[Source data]
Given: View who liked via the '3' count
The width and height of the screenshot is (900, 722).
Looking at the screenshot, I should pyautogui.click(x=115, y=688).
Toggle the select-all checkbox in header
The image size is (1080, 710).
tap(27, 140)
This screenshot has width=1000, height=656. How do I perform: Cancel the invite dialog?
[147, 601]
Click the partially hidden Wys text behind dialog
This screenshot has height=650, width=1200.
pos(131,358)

## Work required
In the records above, locate the line that contains "The width and". Repeat it and every line after it, exactly, and nothing else.

## Output for this task
The width and height of the screenshot is (900, 722).
Looking at the screenshot, I should pyautogui.click(x=115, y=688).
Toggle the select-all checkbox in header
The image size is (1080, 710).
tap(27, 140)
This screenshot has width=1000, height=656. How do I perform: Cancel the invite dialog?
[147, 601]
Click the partially hidden Wys text behind dialog
This screenshot has height=650, width=1200.
pos(131,358)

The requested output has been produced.